- **Exercise instructions**:
Every record is to be transcribed exactly as written.

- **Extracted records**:
........
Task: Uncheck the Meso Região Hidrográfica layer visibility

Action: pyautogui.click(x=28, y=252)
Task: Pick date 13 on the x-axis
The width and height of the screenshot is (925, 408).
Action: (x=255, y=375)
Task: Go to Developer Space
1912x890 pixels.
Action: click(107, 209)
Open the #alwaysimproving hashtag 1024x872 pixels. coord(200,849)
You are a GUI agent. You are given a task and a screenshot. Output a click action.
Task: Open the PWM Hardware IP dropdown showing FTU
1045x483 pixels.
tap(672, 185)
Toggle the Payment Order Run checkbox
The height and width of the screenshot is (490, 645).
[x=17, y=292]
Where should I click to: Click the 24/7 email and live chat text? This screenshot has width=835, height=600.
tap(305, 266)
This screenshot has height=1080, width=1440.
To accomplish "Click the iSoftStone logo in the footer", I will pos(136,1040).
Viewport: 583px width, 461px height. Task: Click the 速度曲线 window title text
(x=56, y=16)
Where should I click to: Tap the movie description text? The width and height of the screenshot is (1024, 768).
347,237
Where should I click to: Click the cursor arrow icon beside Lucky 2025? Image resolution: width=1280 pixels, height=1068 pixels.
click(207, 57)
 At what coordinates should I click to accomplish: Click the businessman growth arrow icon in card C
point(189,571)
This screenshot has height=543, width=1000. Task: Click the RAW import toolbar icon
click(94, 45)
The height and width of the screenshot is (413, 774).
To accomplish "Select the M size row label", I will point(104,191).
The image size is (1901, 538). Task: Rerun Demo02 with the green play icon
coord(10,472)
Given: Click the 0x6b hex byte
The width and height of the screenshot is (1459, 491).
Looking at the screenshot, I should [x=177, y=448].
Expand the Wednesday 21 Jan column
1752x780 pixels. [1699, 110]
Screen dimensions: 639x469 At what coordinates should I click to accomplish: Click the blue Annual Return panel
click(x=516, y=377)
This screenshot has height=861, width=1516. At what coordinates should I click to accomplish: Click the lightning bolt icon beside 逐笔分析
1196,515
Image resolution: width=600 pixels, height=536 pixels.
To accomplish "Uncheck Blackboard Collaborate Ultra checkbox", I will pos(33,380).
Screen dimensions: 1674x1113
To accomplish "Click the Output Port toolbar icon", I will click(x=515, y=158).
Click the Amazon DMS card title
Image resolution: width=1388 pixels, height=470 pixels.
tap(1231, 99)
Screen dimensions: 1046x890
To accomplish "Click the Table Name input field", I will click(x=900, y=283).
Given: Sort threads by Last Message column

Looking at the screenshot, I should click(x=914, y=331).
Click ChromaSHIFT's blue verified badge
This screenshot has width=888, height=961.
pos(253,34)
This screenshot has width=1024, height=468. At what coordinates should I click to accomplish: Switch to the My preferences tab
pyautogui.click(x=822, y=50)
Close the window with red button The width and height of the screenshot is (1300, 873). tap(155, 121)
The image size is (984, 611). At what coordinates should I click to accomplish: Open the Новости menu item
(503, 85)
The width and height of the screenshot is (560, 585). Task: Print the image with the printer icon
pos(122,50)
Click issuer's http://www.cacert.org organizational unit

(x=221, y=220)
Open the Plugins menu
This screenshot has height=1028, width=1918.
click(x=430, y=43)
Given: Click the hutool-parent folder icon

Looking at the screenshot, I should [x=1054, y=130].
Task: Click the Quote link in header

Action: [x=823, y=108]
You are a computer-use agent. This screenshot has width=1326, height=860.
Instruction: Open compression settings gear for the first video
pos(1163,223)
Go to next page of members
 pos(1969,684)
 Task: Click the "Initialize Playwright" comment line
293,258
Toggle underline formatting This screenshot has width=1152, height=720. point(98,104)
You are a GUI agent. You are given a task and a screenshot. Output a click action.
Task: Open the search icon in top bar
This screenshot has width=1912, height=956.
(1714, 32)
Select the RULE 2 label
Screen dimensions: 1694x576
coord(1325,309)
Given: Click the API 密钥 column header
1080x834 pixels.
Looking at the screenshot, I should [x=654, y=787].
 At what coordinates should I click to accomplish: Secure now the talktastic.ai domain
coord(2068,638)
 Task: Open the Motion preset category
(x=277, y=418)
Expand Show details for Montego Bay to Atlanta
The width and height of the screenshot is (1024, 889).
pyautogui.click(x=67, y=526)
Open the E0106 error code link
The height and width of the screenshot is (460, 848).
........
- **Solved problem**:
Task: Uncheck the Meso Região Hidrográfica layer visibility

Action: pyautogui.click(x=28, y=252)
Task: Pick date 13 on the x-axis
The width and height of the screenshot is (925, 408).
Action: (x=255, y=375)
Task: Go to Developer Space
1912x890 pixels.
Action: click(107, 209)
Open the #alwaysimproving hashtag 1024x872 pixels. coord(200,849)
You are a GUI agent. You are given a task and a screenshot. Output a click action.
Task: Open the PWM Hardware IP dropdown showing FTU
1045x483 pixels.
tap(672, 185)
Toggle the Payment Order Run checkbox
The height and width of the screenshot is (490, 645).
[x=17, y=292]
Where should I click to: Click the 24/7 email and live chat text? This screenshot has width=835, height=600.
tap(305, 266)
This screenshot has height=1080, width=1440.
To accomplish "Click the iSoftStone logo in the footer", I will pos(136,1040).
Viewport: 583px width, 461px height. Task: Click the 速度曲线 window title text
(x=56, y=16)
Where should I click to: Tap the movie description text? The width and height of the screenshot is (1024, 768).
347,237
Where should I click to: Click the cursor arrow icon beside Lucky 2025? Image resolution: width=1280 pixels, height=1068 pixels.
click(207, 57)
 At what coordinates should I click to accomplish: Click the businessman growth arrow icon in card C
point(189,571)
This screenshot has height=543, width=1000. Task: Click the RAW import toolbar icon
click(94, 45)
The height and width of the screenshot is (413, 774).
To accomplish "Select the M size row label", I will point(104,191).
The image size is (1901, 538). Task: Rerun Demo02 with the green play icon
coord(10,472)
Given: Click the 0x6b hex byte
The width and height of the screenshot is (1459, 491).
Looking at the screenshot, I should [x=177, y=448].
Expand the Wednesday 21 Jan column
1752x780 pixels. [1699, 110]
Screen dimensions: 639x469 At what coordinates should I click to accomplish: Click the blue Annual Return panel
click(x=516, y=377)
This screenshot has height=861, width=1516. At what coordinates should I click to accomplish: Click the lightning bolt icon beside 逐笔分析
1196,515
Image resolution: width=600 pixels, height=536 pixels.
To accomplish "Uncheck Blackboard Collaborate Ultra checkbox", I will pos(33,380).
Screen dimensions: 1674x1113
To accomplish "Click the Output Port toolbar icon", I will click(x=515, y=158).
Click the Amazon DMS card title
Image resolution: width=1388 pixels, height=470 pixels.
tap(1231, 99)
Screen dimensions: 1046x890
To accomplish "Click the Table Name input field", I will click(x=900, y=283).
Given: Sort threads by Last Message column

Looking at the screenshot, I should click(x=914, y=331).
Click ChromaSHIFT's blue verified badge
This screenshot has width=888, height=961.
pos(253,34)
This screenshot has width=1024, height=468. At what coordinates should I click to accomplish: Switch to the My preferences tab
pyautogui.click(x=822, y=50)
Close the window with red button The width and height of the screenshot is (1300, 873). tap(155, 121)
The image size is (984, 611). At what coordinates should I click to accomplish: Open the Новости menu item
(503, 85)
The width and height of the screenshot is (560, 585). Task: Print the image with the printer icon
pos(122,50)
Click issuer's http://www.cacert.org organizational unit

(x=221, y=220)
Open the Plugins menu
This screenshot has height=1028, width=1918.
click(x=430, y=43)
Given: Click the hutool-parent folder icon

Looking at the screenshot, I should [x=1054, y=130].
Task: Click the Quote link in header

Action: [x=823, y=108]
You are a computer-use agent. This screenshot has width=1326, height=860.
Instruction: Open compression settings gear for the first video
pos(1163,223)
Go to next page of members
 pos(1969,684)
 Task: Click the "Initialize Playwright" comment line
293,258
Toggle underline formatting This screenshot has width=1152, height=720. point(98,104)
You are a GUI agent. You are given a task and a screenshot. Output a click action.
Task: Open the search icon in top bar
This screenshot has width=1912, height=956.
(1714, 32)
Select the RULE 2 label
Screen dimensions: 1694x576
coord(1325,309)
Given: Click the API 密钥 column header
1080x834 pixels.
Looking at the screenshot, I should [x=654, y=787].
 At what coordinates should I click to accomplish: Secure now the talktastic.ai domain
coord(2068,638)
 Task: Open the Motion preset category
(x=277, y=418)
Expand Show details for Montego Bay to Atlanta
The width and height of the screenshot is (1024, 889).
pyautogui.click(x=67, y=526)
Open the E0106 error code link
The height and width of the screenshot is (460, 848).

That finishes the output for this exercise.